Где сядет Вадим, там достанет что из кармана, рассматривает, в записную книжку что-то пишет или зарисовывает. Липилюшкин как-то раз смотрел, смотрел на него, да и рассмеялся, и сказал:

— Или водяной, или профессор, все знает.

— Почему же водяной? — спросил его, смеясь, Вадим.

— А потому, — отвечал Липилюшкин, — что у нас в Барабе только водяной все и знает. Водяной хозяин у нас и за каналами смотрит, и где подсушка нужна, где подмочка и все другое нужно. Все знает.

И хоть было не совсем понятно, при чем тут водяной, когда в Барабе за этим водхоз смотрит, а все же за Вадимом с этого часа укрепилась кличка: «Профессор-водяной».

А что Вадим с Головачевым? Какие у них отношения? Да особенно никаких. Он для Вадима то же, что и все. Головачев да и Головачев, вот и все отношения. Иногда Вадим и ему что-либо скажет. Павел выслушает так, как будто не слышал ничего, отвернется и промолчит. А то вдруг независимо голову вскинет, вскочит, ногой сделает так, словно что-то отшвырнул, резко пройдется три — пять шагов туда, сюда, да и опять сядет так, как будто ничего не слышал, словно фыркнет. Вадим поглядит на него так светло исподлобья, ухмыльнется, замолчит, а сам себе на уме.

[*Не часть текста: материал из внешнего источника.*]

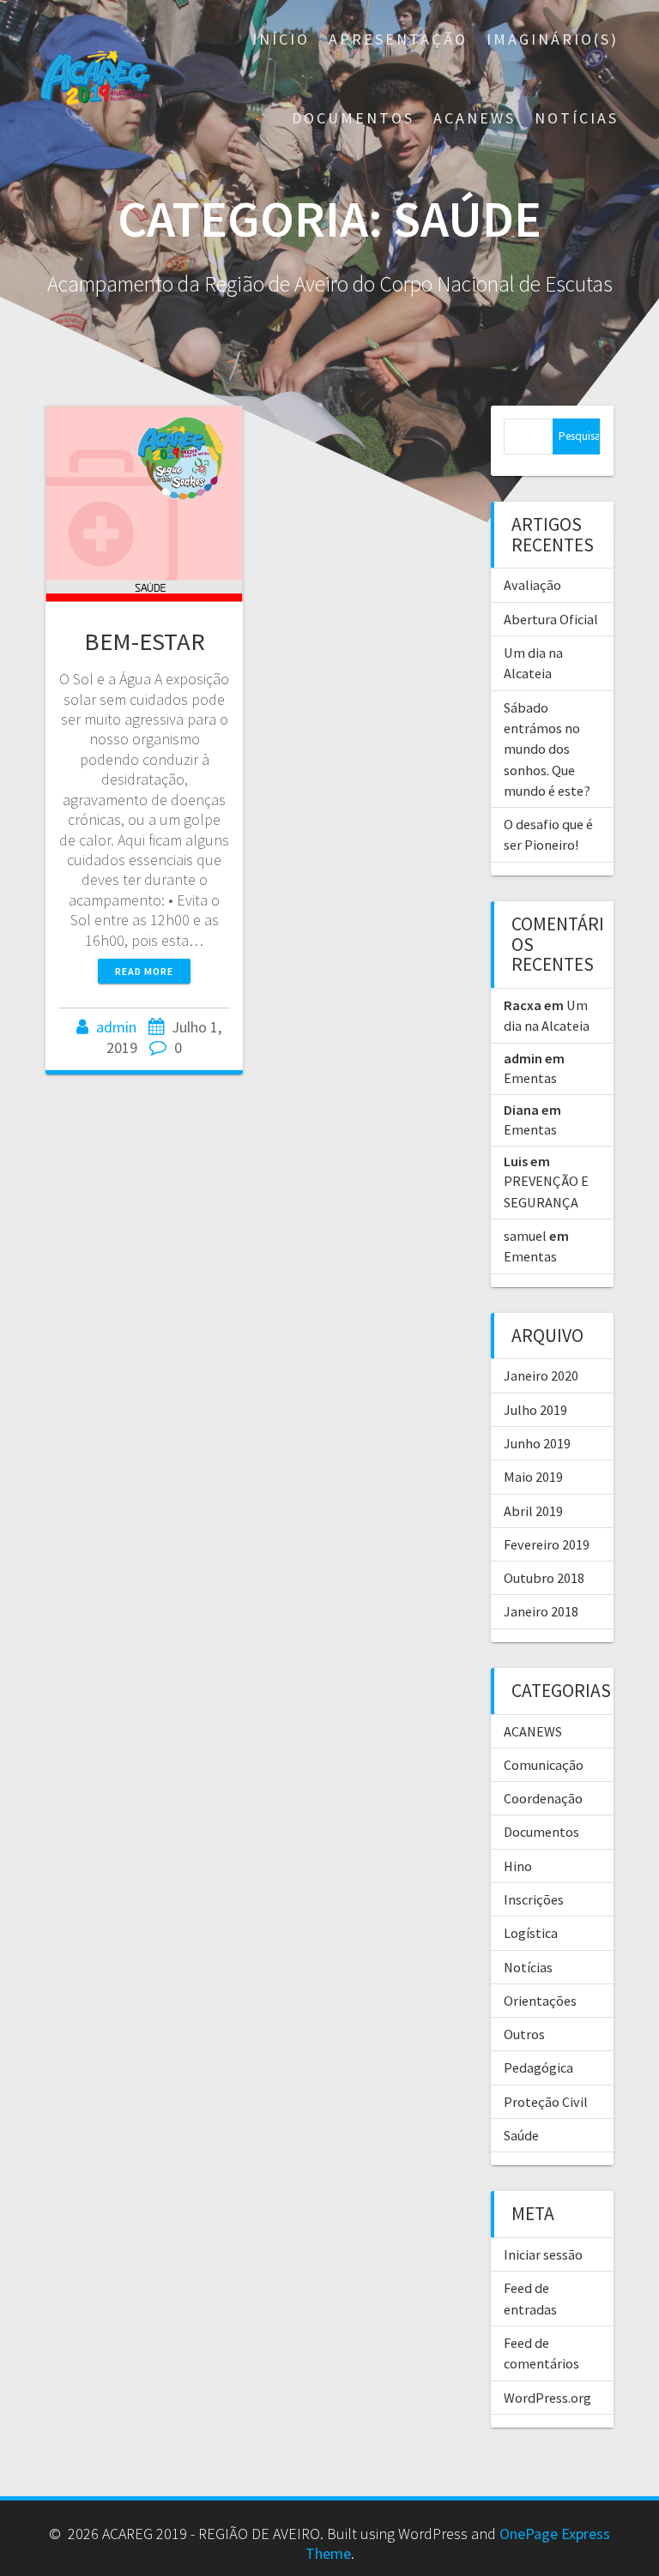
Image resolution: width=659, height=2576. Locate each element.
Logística (531, 1932)
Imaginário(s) (553, 39)
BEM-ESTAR (144, 641)
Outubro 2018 (544, 1577)
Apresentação (398, 39)
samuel (525, 1235)
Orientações (540, 2000)
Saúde (521, 2135)
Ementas (530, 1077)
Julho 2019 (535, 1409)
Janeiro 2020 (541, 1375)
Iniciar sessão (543, 2254)
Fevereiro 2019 (546, 1544)
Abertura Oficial (551, 619)
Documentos (353, 118)
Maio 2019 (533, 1476)
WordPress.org (547, 2397)
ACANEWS (474, 118)
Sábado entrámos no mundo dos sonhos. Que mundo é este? (547, 749)
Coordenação (543, 1798)
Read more (144, 971)
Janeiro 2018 (541, 1611)
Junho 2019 (537, 1443)
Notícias (577, 118)
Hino (518, 1866)
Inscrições (534, 1899)
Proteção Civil (546, 2101)
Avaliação (532, 584)
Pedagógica (538, 2067)
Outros (524, 2034)
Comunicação (543, 1764)
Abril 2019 (533, 1511)
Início (281, 39)
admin (116, 1027)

Да Головачев не только с Вадимом, а и с любым бойцом себя так держал! Ему все казалось, что он не то, что они, он и автомат свой носил так официально, словно не в части служил, а был к ней прикомандирован. Особенно фыркал Головачев тогда, когда что-нибудь замеченное на контрольно-пропускном пункте сообщал Вадим. Вадим расскажет, ну вроде того, что-де сегодня одного «рану́шку» задержали, самовольно со стреляной ногой в тыл пошел. А Головачев фыркнет эдак молчаливо, нетерпеливо ногой двинет и отвернется, словно сказать хочет: «Заткнись!»

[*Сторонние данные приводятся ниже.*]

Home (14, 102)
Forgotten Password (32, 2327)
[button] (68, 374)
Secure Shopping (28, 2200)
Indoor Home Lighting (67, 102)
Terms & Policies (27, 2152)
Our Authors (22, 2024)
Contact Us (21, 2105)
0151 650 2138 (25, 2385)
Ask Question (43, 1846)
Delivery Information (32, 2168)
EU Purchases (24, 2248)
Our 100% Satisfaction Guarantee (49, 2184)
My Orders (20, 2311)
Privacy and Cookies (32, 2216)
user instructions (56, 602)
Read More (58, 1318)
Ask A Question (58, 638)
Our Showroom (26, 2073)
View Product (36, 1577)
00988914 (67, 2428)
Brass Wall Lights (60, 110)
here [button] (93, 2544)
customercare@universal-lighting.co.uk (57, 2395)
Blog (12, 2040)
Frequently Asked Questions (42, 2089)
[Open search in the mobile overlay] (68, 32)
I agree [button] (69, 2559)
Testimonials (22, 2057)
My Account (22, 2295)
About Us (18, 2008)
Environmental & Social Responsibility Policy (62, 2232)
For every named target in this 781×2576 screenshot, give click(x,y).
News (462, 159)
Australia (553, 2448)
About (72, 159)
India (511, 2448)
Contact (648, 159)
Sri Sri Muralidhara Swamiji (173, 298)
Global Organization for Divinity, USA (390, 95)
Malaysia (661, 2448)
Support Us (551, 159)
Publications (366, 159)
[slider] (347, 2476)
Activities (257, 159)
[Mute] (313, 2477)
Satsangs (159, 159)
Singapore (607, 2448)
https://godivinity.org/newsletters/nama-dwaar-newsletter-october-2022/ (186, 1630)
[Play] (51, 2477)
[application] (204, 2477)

Оживал Головачев, становился как-то еще подтянутее, когда к ним в землянку приходил Баблоев. Появлялся он не часто, но ежели появлялся, то уж бойцы при его появлении всегда расцветали. Но было бойцами и Кушнаревым замечено, что уж очень Головачев как-то странно держался во время его прихода, словно хотел обратить его внимание на себя. Держится ото всех поодаль, подтянут, молчалив, Баблоева глазами «стрижет». Но Баблоев побудет среди бойцов, спросит о том о сем, да и уйдет. А Головачев словно и заскучает, словно ему что-то не удалось. Вадиму все это не очень нравилось. Ничего доброго не ждал он от такого поведения Головачева.

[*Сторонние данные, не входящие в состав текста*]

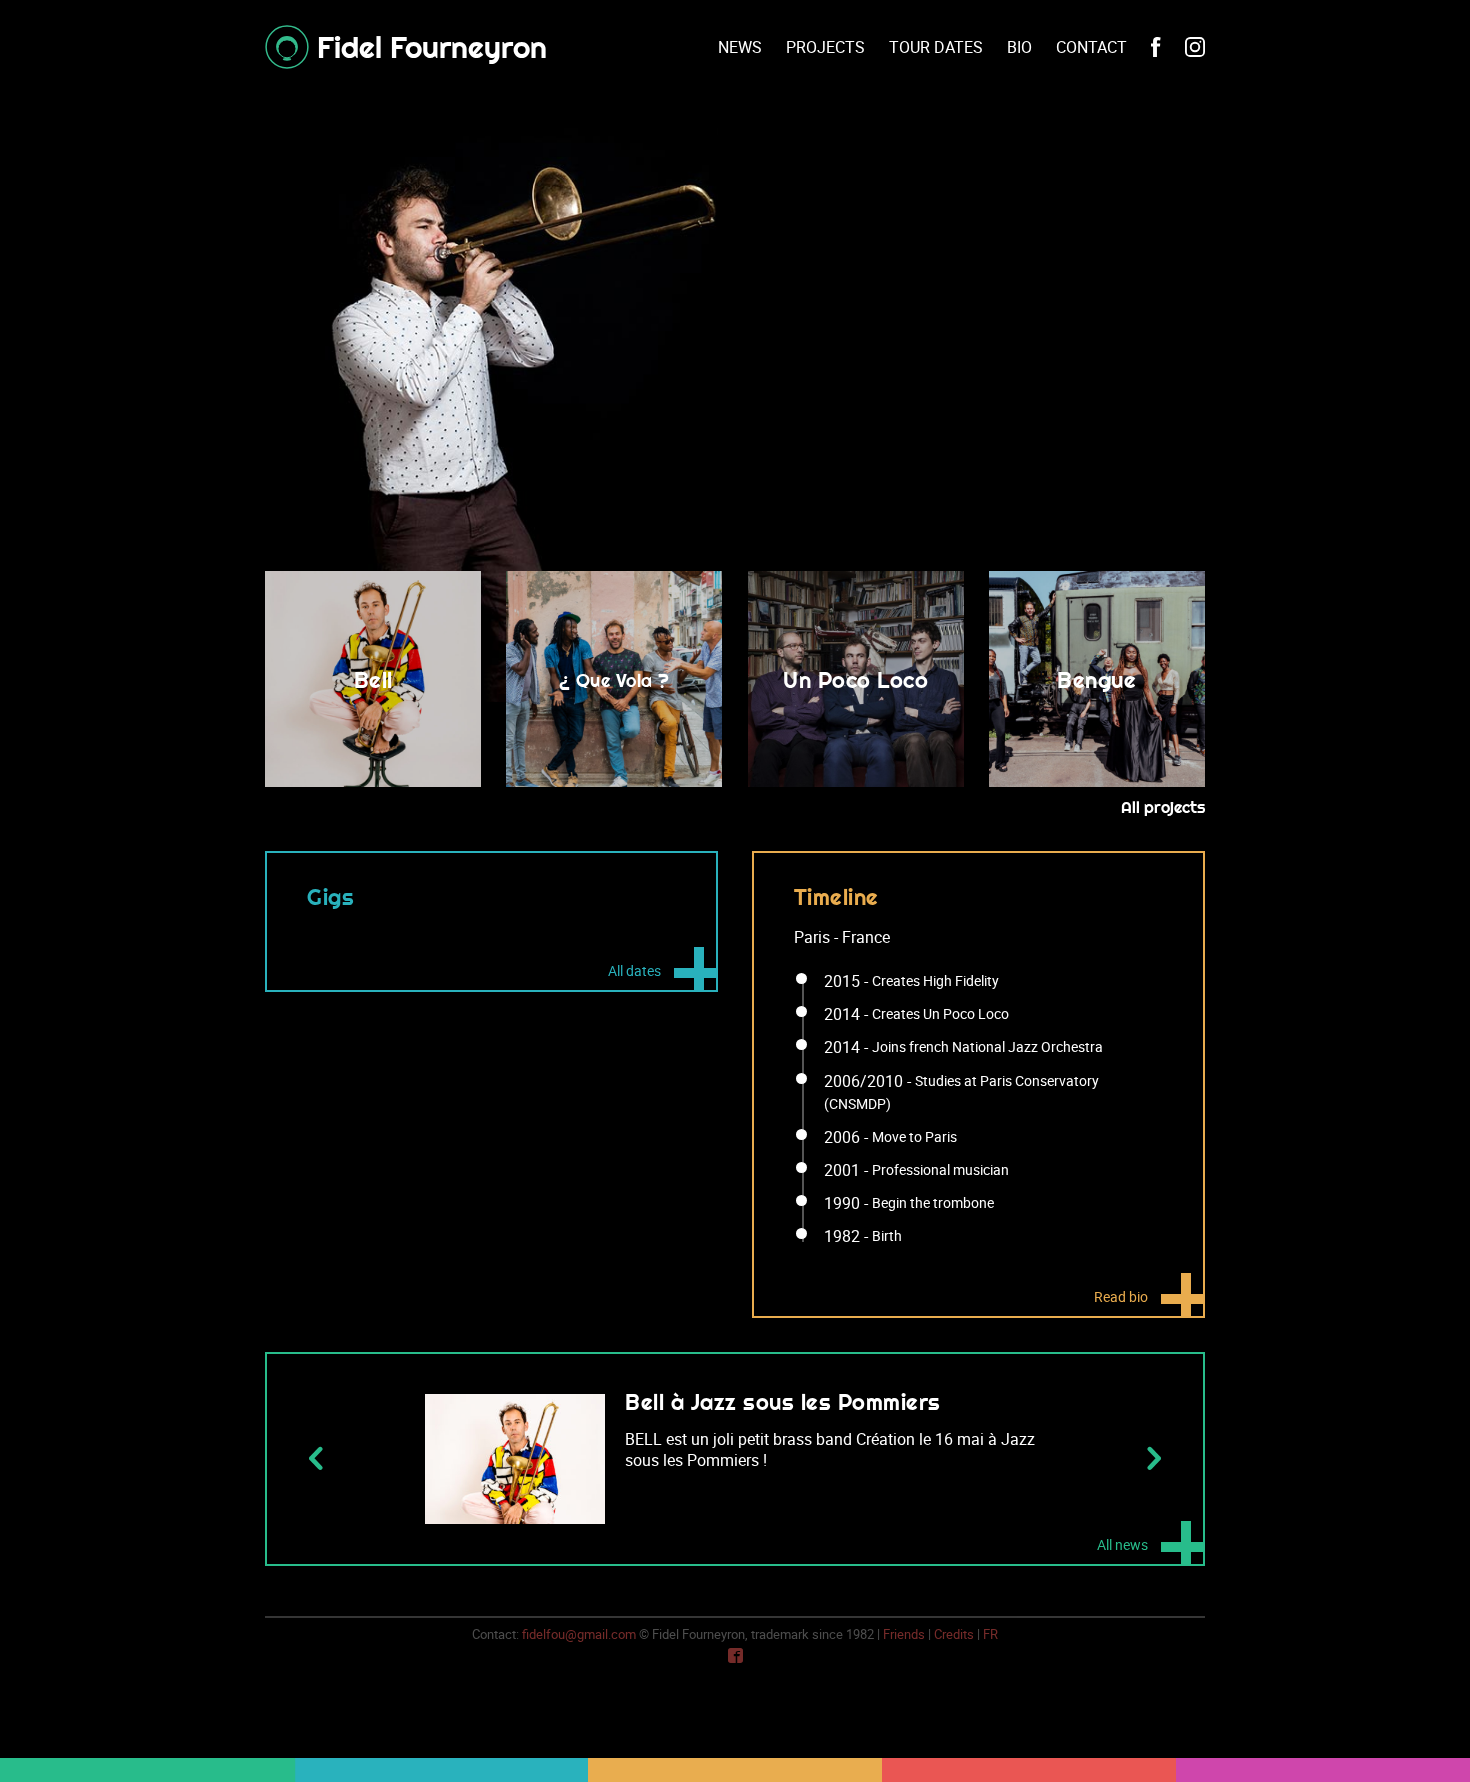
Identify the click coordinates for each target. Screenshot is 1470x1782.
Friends (904, 1634)
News (740, 47)
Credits (954, 1634)
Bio (1019, 47)
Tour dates (936, 47)
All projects (1163, 807)
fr (990, 1634)
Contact (1091, 47)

И вот однажды случилось такое, отчего Вадиму потом долго не спалось, отчего потом долго было тоскливо на душе. А случилось вначале вот что. В один из дней немцы вдруг начали атаку на наши позиции. Разумеется, боя Вадиму не было видно. Наши позиции за Малиновой балкой тянулись по одну сторону широкой долины с озерками и болотинами, где часто уже по зорям слышался крик утиных стай и журавлиные переговоры. Немцы стояли по ту сторону долины, за Малиновой балкой, и обе стороны вели порою ожесточенные бои за этот клочок земли.